This study addresses the challenge of constructing theoretically guaranteed prediction intervals for stationary Markov processes without relying on specific model structures. The authors propose Markov Distributional Conformal Prediction (MDCP), a method that estimates the transition distribution function and applies a probability integral transform to convert the Markov sequence into approximately independent and identically distributed samples, thereby embedding it within a model-free distributional conformal prediction framework. This work is the first to extend distributional conformal prediction to Markov processes, establishing non-asymptotic unconditional coverage error bounds and proving asymptotic validity of conditional prediction intervals under a mild \(L^p\)-m-approximability condition.
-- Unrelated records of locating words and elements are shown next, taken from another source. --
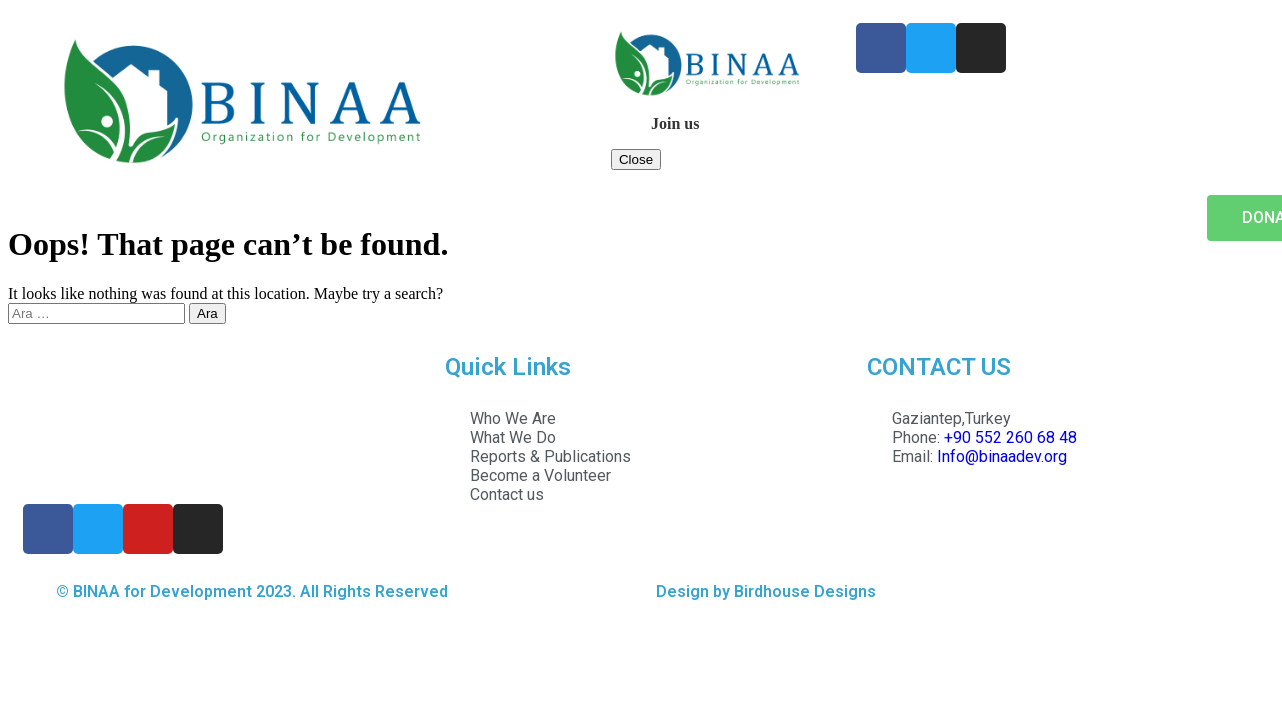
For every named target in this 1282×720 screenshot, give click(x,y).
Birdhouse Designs (805, 591)
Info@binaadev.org (1002, 456)
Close (636, 159)
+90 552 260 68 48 (1010, 437)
Empirical results demonstrate that MDCP significantly outperforms baseline approaches such as model-free bootstrap methods in finite-sample settings.

We introduce the Markov Distributional Conformal Prediction (MDCP) method that extends the distributional conformal prediction (previously developed for regression) to the setting of a strictly stationary Markov process. Instead of relying on a specific model structure to do prediction, the idea of distributional conformal prediction interval aligns with the Model-Free (MF) Prediction Principle. In analogy to MF prediction of Markov processes, our method exploits the probability integral transform based on estimated transition distribution functions to transform the Markov data to an i.i.d.~dataset. We show a non-asymptotic error bound of MDCPs unconditional coverage rate under a $β$-mixing condition and other standard assumptions on the kernel estimators. The asymptotic validity of the conditional prediction interval is also verified. In addition, we show that our conditional prediction interval is still asymptotically valid with Markov processes being $L^p$-$m$-approximable instead of satisfying the mixing property. Numerical simulations and real data experiments are deployed to empirically illustrate the finite-sample performance of MDCP, and compare it with the MF bootstrap prediction method.